On merge requests: terraform plan and ansible-lint to catch problems before merging
On merge to main: terraform apply and, if Ansible files changed, the corresponding playbook

 1
 2
 3
 4
 5
 6
 7
 8
 9
10
11
12
13
14
15
16
17
18
19
20
21
22
23
24
25
26
27
28
29
30
31
32
33
34
35
36
37
38
39
40
41
42
43
44
45
46
47
48
49
50
51
52
53
54
55
56
57
58
59
# .gitlab-ci.yml (excerpt)
stages:
  - validate
  - plan
  - apply

variables:
  TF_ROOT: "${CI_PROJECT_DIR}/terraform/environments"
  ANSIBLE_CONFIG: "${CI_PROJECT_DIR}/ansible/ansible.cfg"

terraform-validate:
  stage: validate
  image: hashicorp/terraform:1.6
  script:
    - cd "$TF_ROOT"
    - terraform init -backend=false
    - terraform validate
  rules:
    - changes:
        - terraform/**/*

terraform-plan:
  stage: plan
  image: hashicorp/terraform:1.6
  script:
    - cd "$TF_ROOT"
    - terraform init
    - terraform plan -out=tfplan
  artifacts:
    paths:
      - "${TF_ROOT}/tfplan"
    expire_in: 1 week
  rules:
    - if: $CI_PIPELINE_SOURCE == "merge_request_event"
      changes:
        - terraform/**/*

terraform-apply:
  stage: apply
  image: hashicorp/terraform:1.6
  script:
    - cd "$TF_ROOT"
    - terraform init
    - terraform apply -auto-approve
  rules:
    - if: $CI_COMMIT_BRANCH == $CI_DEFAULT_BRANCH
      changes:
        - terraform/**/*
  when: manual

ansible-lint:
  stage: validate
  image: python:3.11-slim
  script:
    - pip install ansible ansible-lint
    - ansible-lint ansible/
  rules:
    - changes:
        - ansible/**/*

The terraform apply is manual — I do not want infrastructure changing automatically without my approval. The plan runs automatically on the MR for visibility.

What I sanitized

Publishing the repository required reviewing what should not be there:

Internal IPs: replaced with example ranges (192.168.1.x)
Domain names: the internal homelab domain (homelab.internal in the repo, something different in production)
Usernames: real usernames are not in the repository
SSH public keys: replaced with placeholders
Password hashes: removed from the Ansible inventory
Application secrets: encrypted with SOPS or removed, with an .example file alongside

The rule I followed: if someone with access to my local network could use that information to attack something, it does not go into the repository in plaintext. Everything else can be there.

What is still pending

There are still things I manage by hand that should be codified:

OpenWrt: the router configuration is the hardest to bring into IaC. There is a Terraform module for OpenWrt that is not very well maintained. For now I manage it with an Ansible script that backs up the configuration and another that restores it. Not idempotent, but it works.

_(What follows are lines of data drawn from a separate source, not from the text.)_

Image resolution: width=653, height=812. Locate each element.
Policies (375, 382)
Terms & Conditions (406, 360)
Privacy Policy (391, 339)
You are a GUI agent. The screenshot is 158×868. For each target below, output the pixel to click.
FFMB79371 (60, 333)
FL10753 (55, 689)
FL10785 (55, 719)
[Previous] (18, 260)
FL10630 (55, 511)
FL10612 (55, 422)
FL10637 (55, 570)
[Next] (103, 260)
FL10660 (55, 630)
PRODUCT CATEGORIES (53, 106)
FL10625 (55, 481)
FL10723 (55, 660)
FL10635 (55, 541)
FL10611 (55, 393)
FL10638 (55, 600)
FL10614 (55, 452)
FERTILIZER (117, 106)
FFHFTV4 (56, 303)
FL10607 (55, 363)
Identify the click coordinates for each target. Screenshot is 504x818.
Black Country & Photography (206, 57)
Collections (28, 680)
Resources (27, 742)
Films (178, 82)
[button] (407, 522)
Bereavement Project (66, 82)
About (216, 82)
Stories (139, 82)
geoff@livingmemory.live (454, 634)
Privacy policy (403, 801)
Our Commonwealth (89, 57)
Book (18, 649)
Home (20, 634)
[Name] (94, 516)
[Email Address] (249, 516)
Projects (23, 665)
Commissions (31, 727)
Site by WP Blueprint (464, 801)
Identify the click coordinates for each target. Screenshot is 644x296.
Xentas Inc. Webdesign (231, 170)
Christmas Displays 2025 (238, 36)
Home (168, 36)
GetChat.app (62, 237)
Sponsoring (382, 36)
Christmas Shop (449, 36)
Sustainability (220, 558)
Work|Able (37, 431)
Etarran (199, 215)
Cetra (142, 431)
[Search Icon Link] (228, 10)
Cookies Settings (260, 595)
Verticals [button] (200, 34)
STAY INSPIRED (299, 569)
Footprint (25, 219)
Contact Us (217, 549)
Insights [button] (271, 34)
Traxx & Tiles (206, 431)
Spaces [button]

TrueNAS: it has a fairly complete REST API. There is a Terraform provider in development. It is on my radar for the next iteration.

Backups: I have backups, but the process is not in the repository. It lives in another loose script that will eventually end up here.

The repository is never “finished.” What matters is that the current state of the homelab is represented in it, and that any change goes through Git.